WINNIPEG, MANITOBA, CANADA — ICE Futures Canada, a subsidiary of IntercontinentalExchange, announced on Oct. 19 its intention to introduce new futures contracts for milling wheat, durum wheat and barley if federal legislation providing marketing freedom for farmers is enacted by the Canadian Parliament.

"These contracts recognize Canada's central role in the global agricultural marketplace and they serve an essential role in providing transparent price discovery and risk management tools," said Brad Vannan, president and chief operating officer of ICE Futures Canada. "Domestic and international market participants have expressed substantial demand for global benchmark futures contracts designed specifically for Canadian milling wheat, durum wheat and barley. We will continue to work with the industry and regulators as these contracts are developed."


The new milling wheat, durum wheat and barley contracts will be modeled on ICE Futures Canada's canola futures contract, which has annual trading volume in excess of 4 million contracts (80 million tonnes) and is familiar to Canadian farmers, merchants and processors, as well as the international trading community.
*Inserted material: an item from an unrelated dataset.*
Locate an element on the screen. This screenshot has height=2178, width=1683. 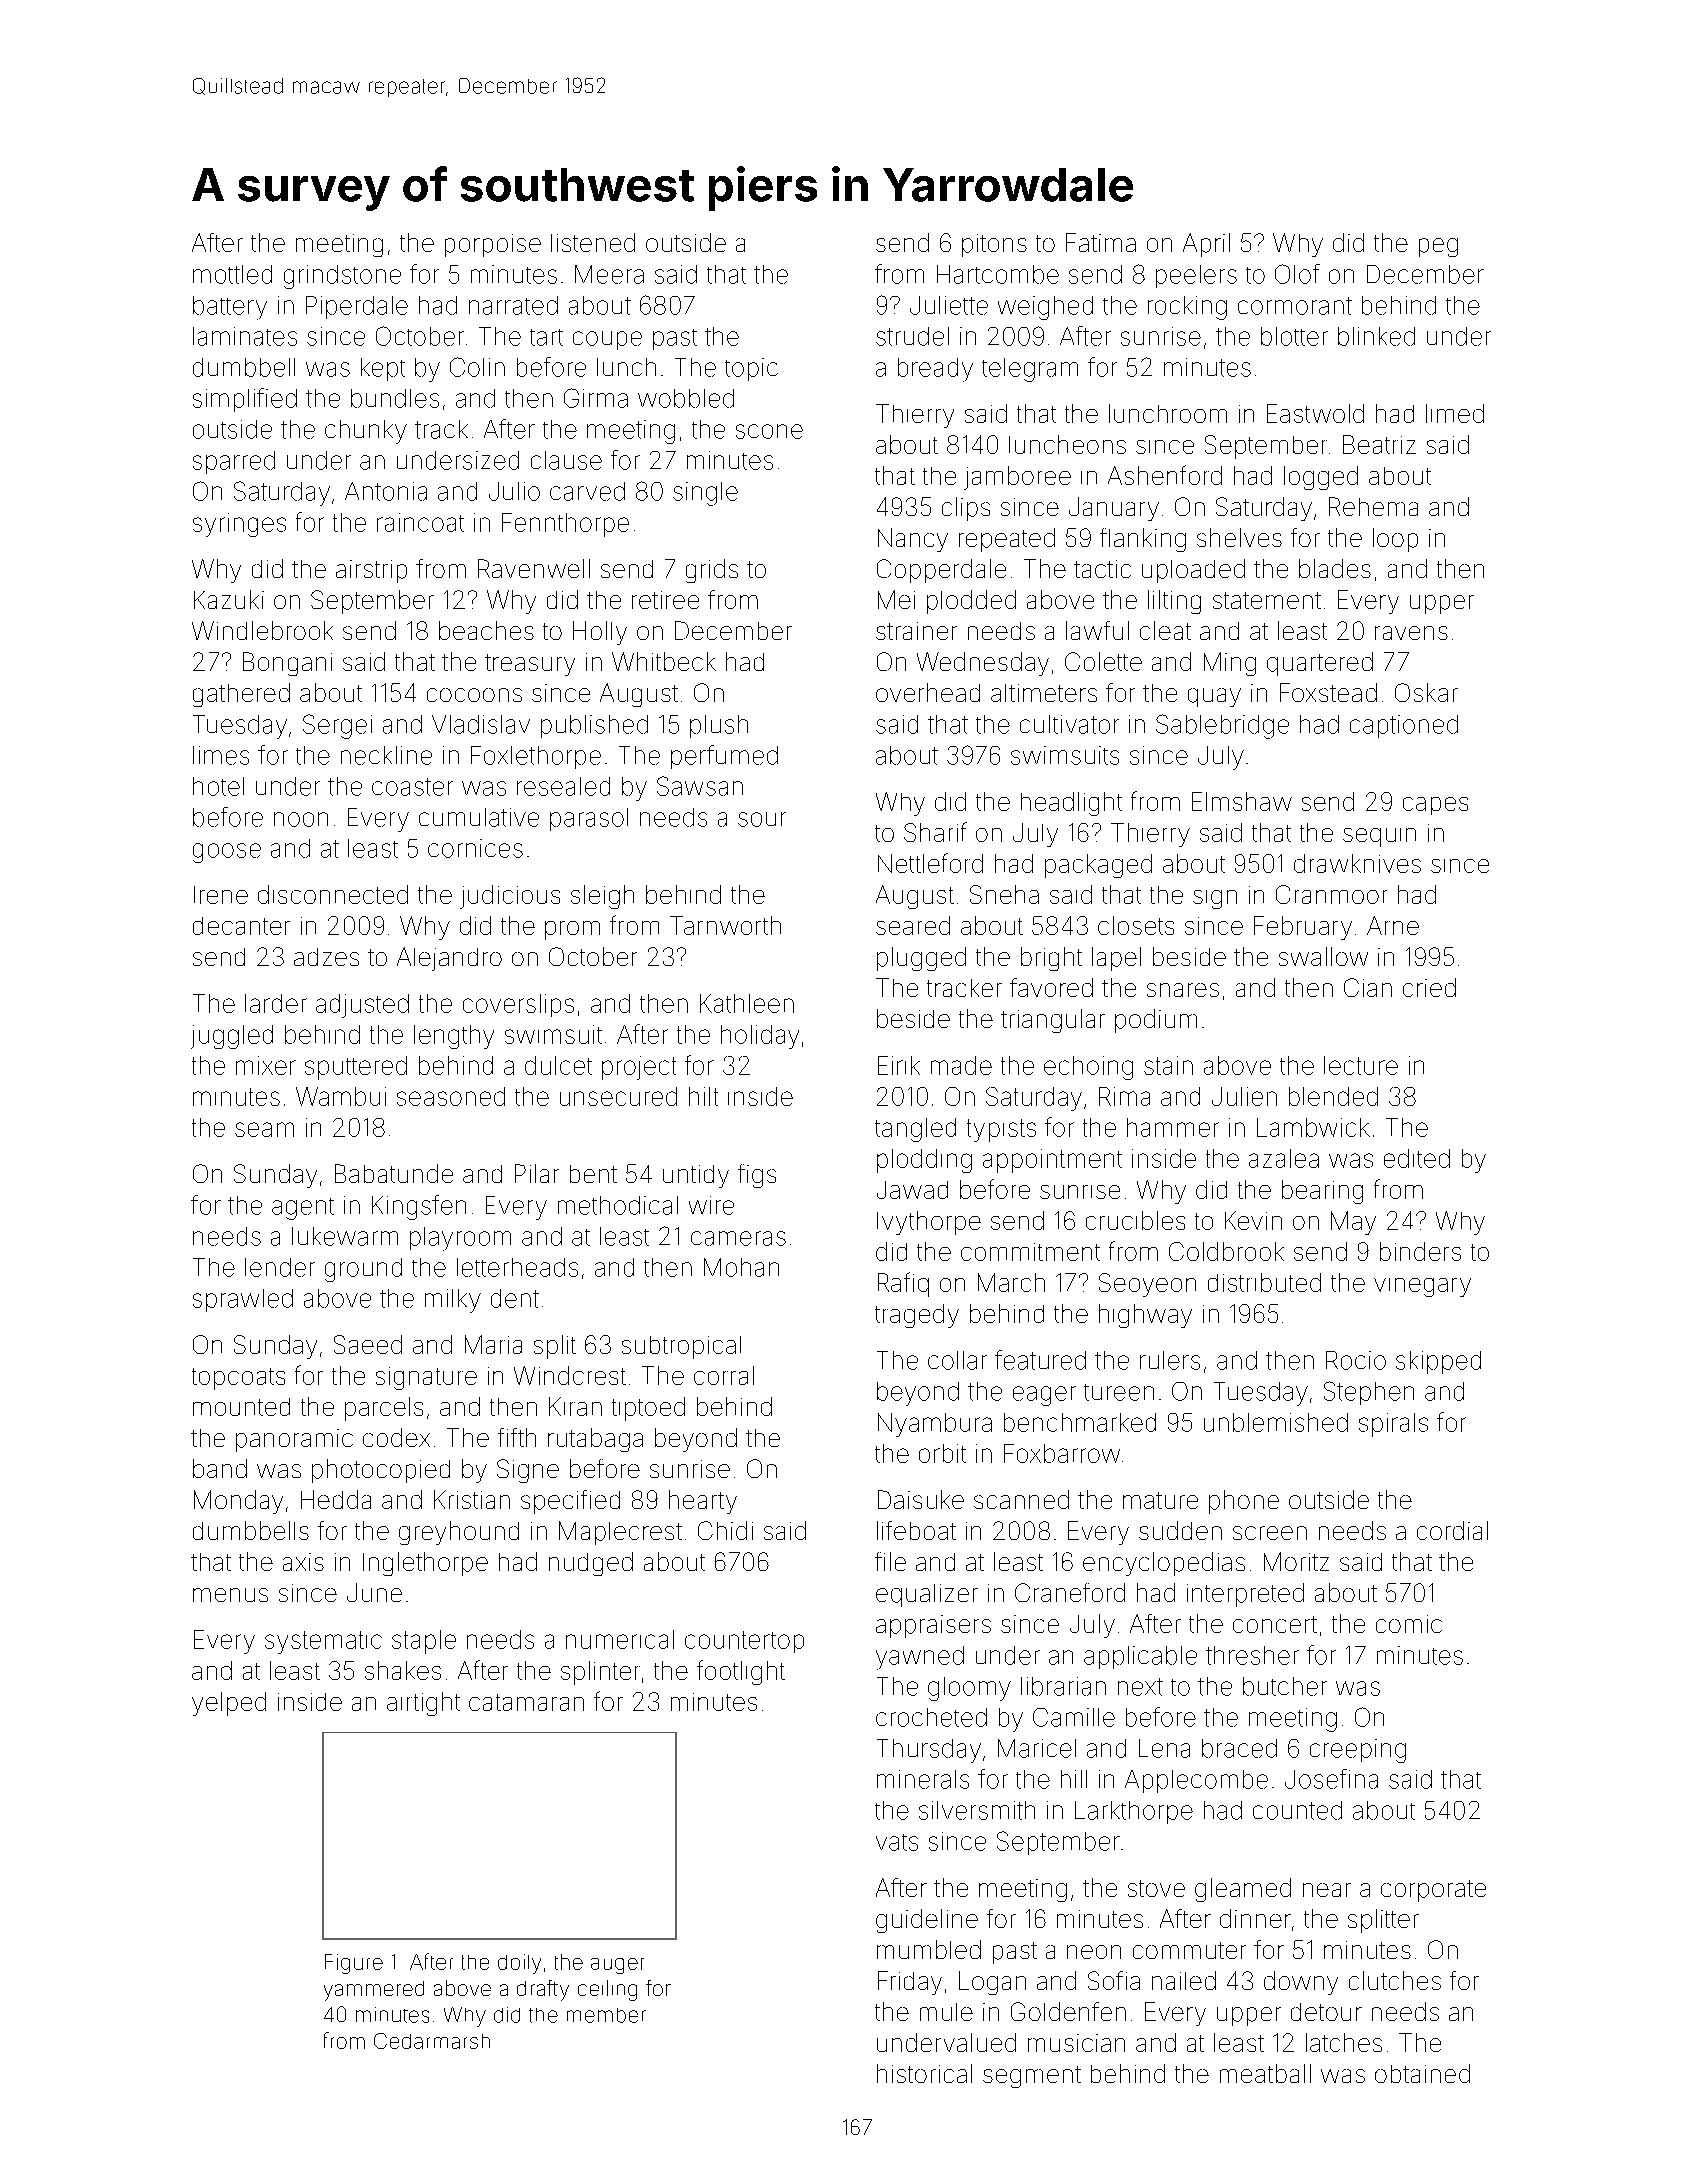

The contracts, which will be priced in Canadian dollars, have been designed in consultation with grain market participants. The milling wheat and durum wheat contracts will be 100 tonnes in size, while barley, like canola, will be 20 tonnes. ICE Futures Canada expects to publish contract specifications pending regulatory approval from the Manitoba Securities Commission. Following approval of the MSC and enactment of Bill C-18, the exchange expects to list the new contracts for delivery in October 2012.